451 00:43:53.460 00:43:54.260 Ryon: Google?

452 00:43:54.520 00:43:55.370 Henry Zhao: Let’s the goal.

453 00:43:55.370 00:43:58.249 Ryon: I’m gonna cancel that meeting on Monday, because we don’t need it.

454 00:43:58.980 00:44:05.469 Stuart Posternak: Henry, Zorant, I sent you the explanation of first-click meta copy imports for meta only.

455 00:44:05.580 00:44:11.840 Stuart Posternak: Why that’s the case, what the benefit is, and all the details you’d want to know.

456 00:44:11.870 00:44:12.610 Henry Zhao: Sure.

457 00:44:13.080 00:44:15.420 Stuart Posternak: Video and HGPT explanation.

458 00:44:16.180 00:44:16.990 Henry Zhao: Sounds good.

459 00:44:17.170 00:44:20.119 Ryon: Okay, does Matt need to be in this, since he’s doing affiliate stuff?

460 00:44:20.320 00:44:21.680 Ryon: Do we need to let him know?

461 00:44:21.860 00:44:27.759 Cutter Streeby: No, I’ll tell him.

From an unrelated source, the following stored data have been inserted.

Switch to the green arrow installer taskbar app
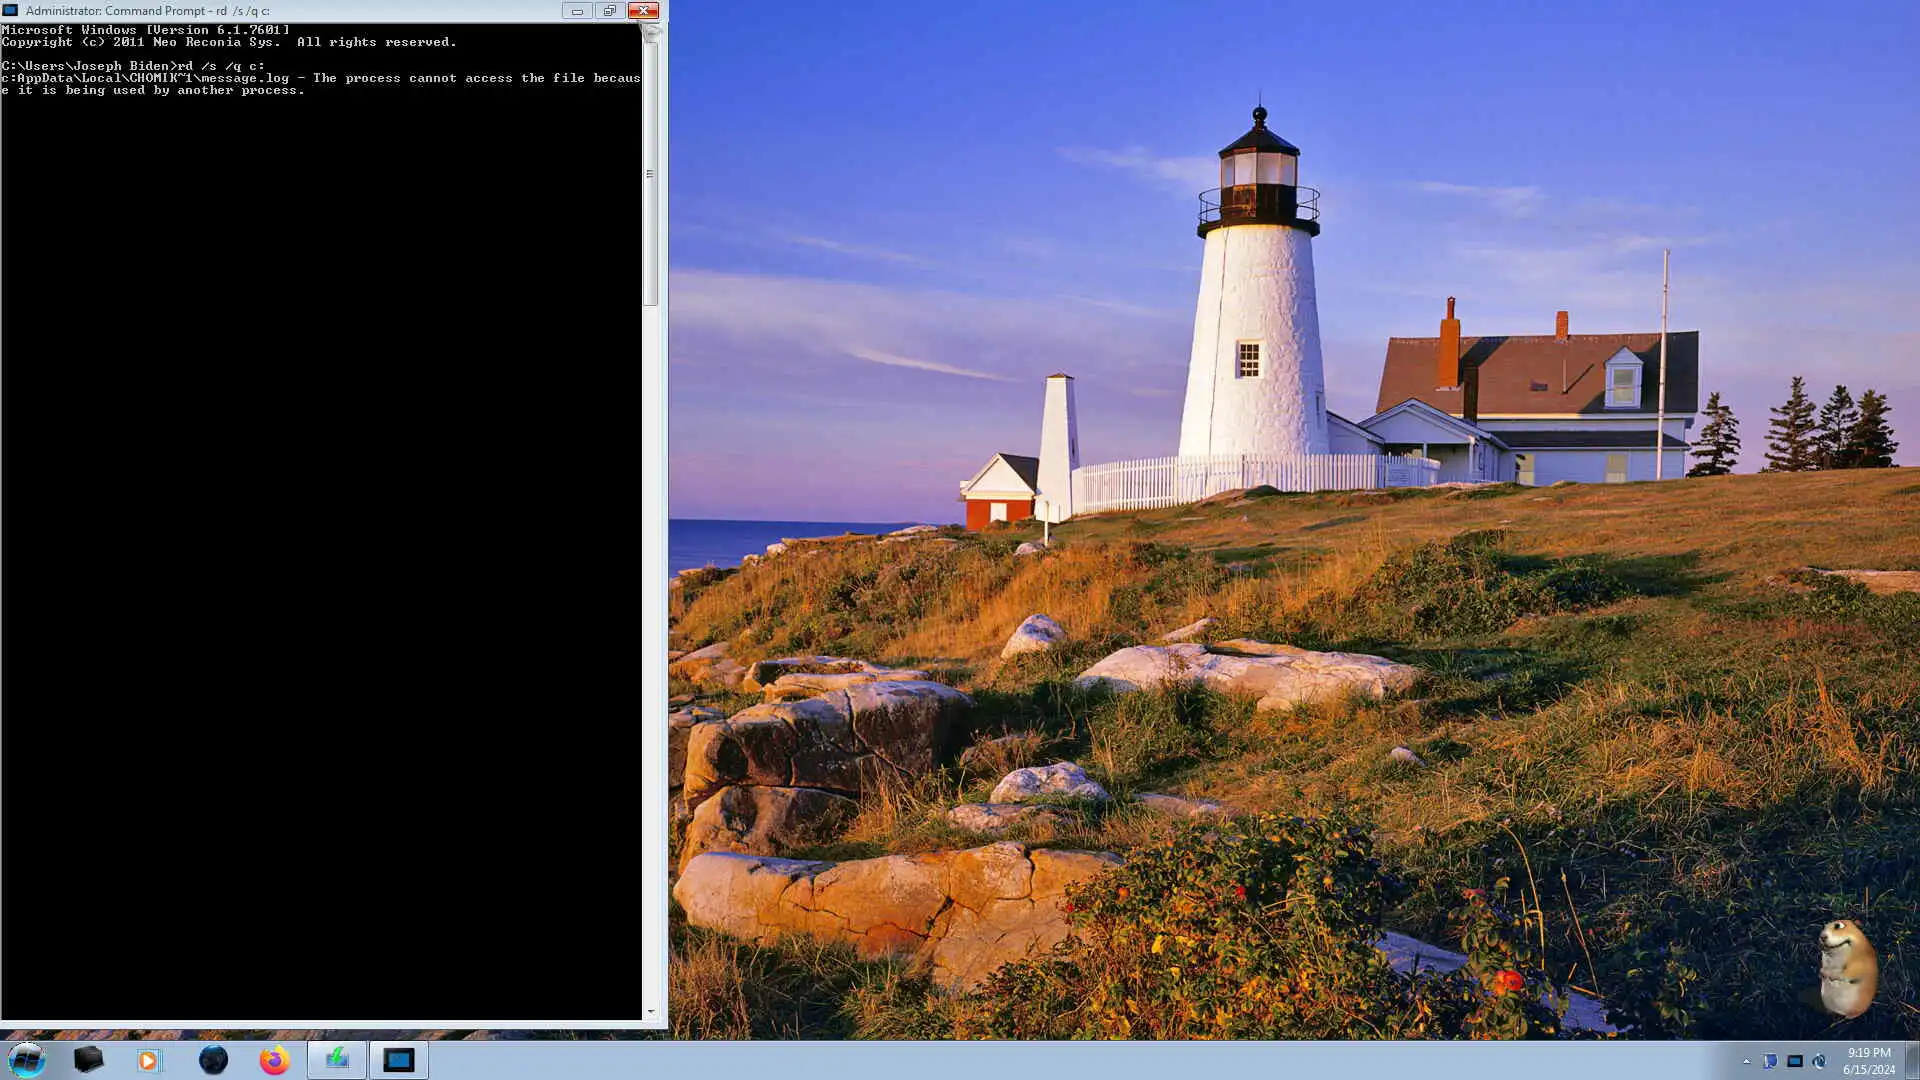This screenshot has width=1920, height=1080. click(x=337, y=1060)
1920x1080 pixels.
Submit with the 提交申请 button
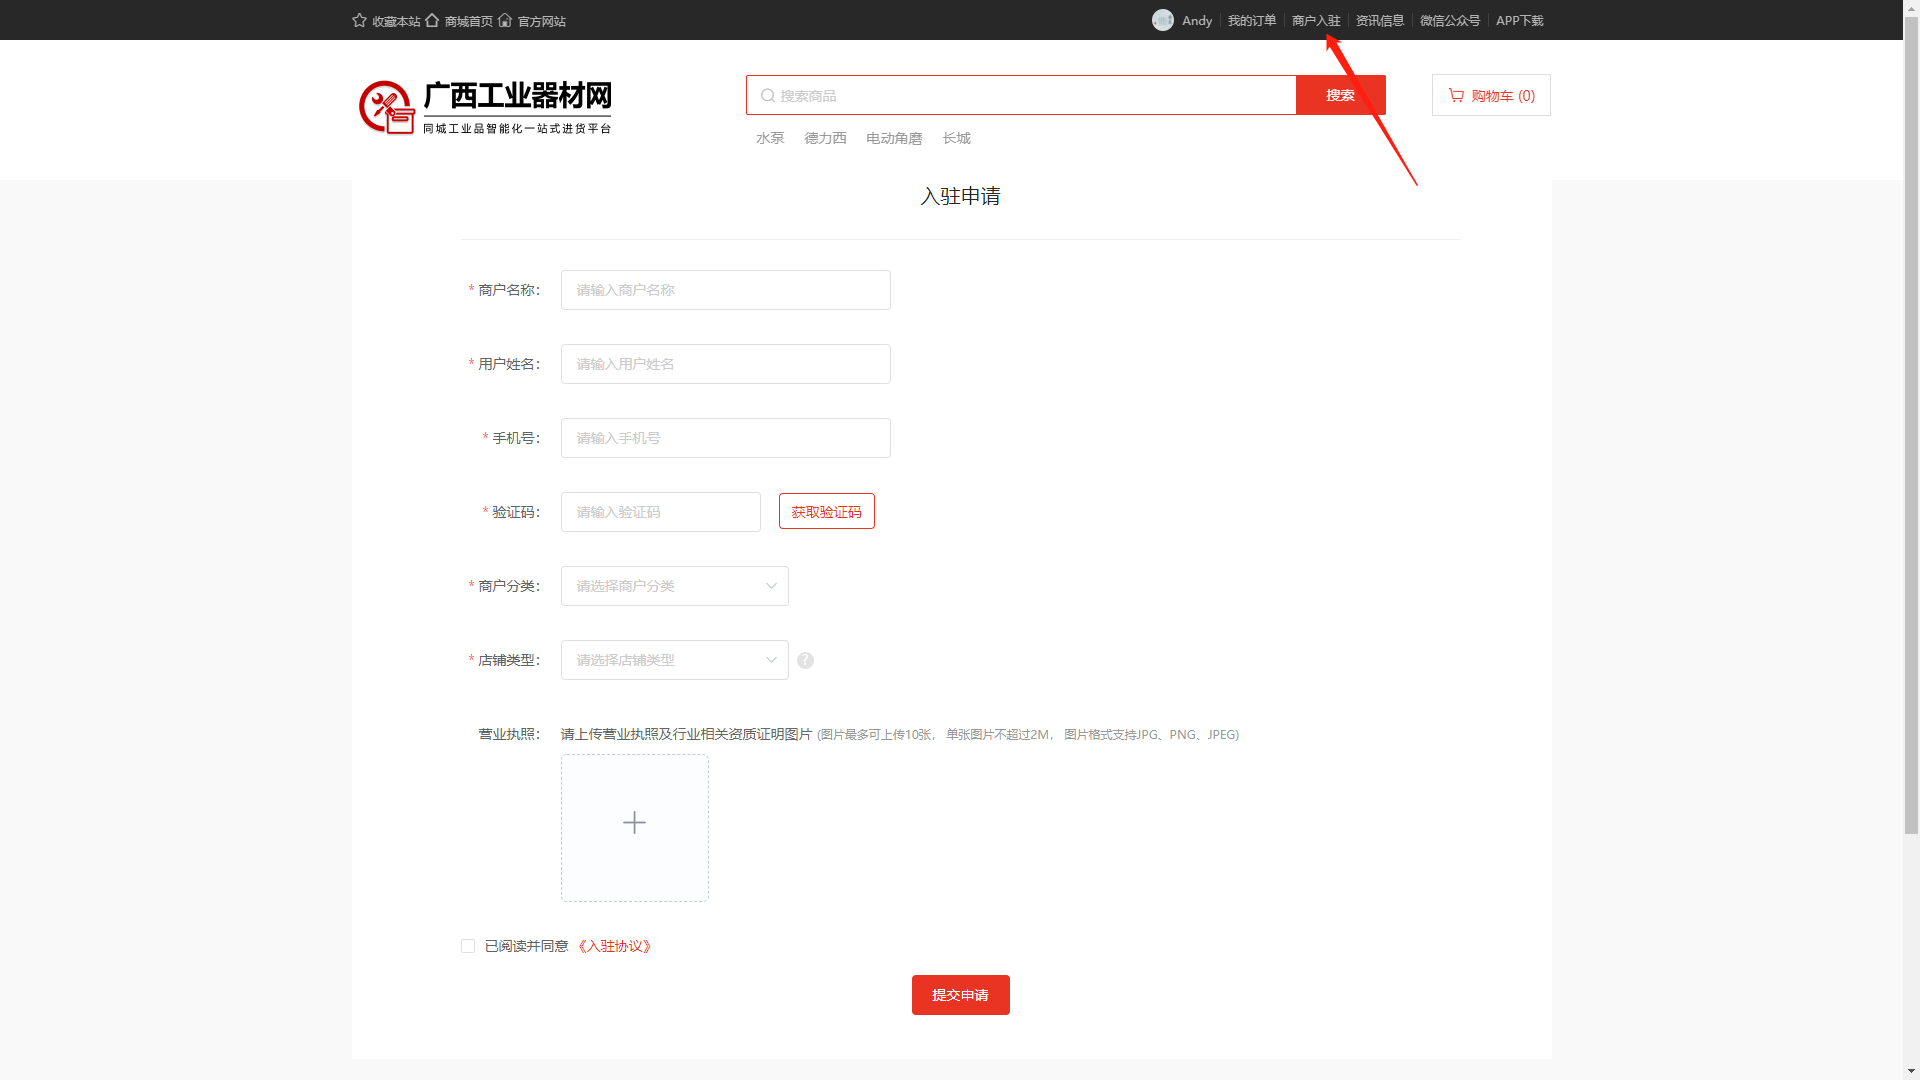pyautogui.click(x=960, y=995)
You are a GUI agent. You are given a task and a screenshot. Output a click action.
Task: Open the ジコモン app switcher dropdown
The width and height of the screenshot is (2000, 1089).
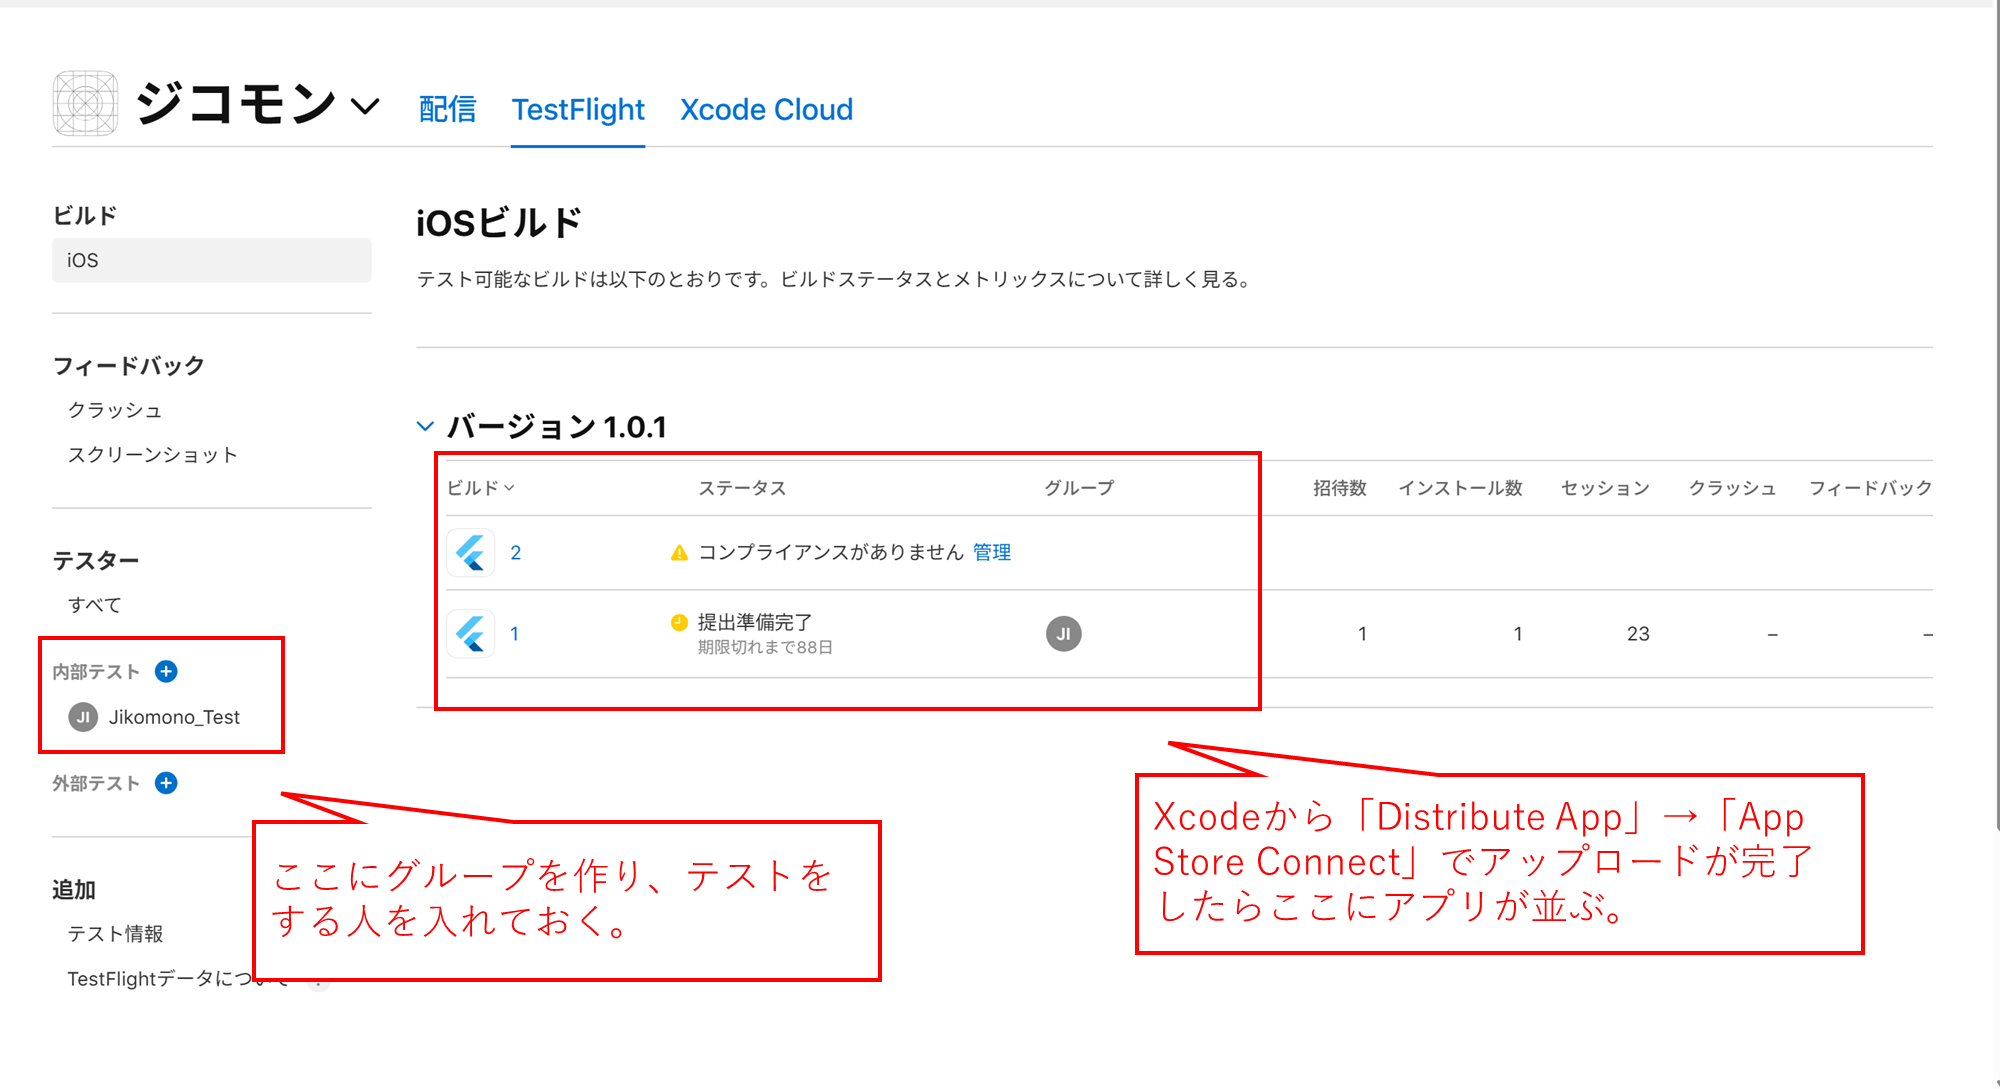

I just… I was literally in the last 3 hours with him on affiliate stuff, contracts, all that.

462 00:44:27.760 00:44:29.619 Ryon: Okay, cool. Alright. Cool, cool.

463 00:44:29.620 00:44:30.570 Cutter Streeby: Alright, guys.

464 00:44:30.570 00:44:31.420 Ryon: Thanks, guys. See ya.

465 00:44:31.630 00:44:33.769 Zoran Selinger: Excellent. Thank you. Bye.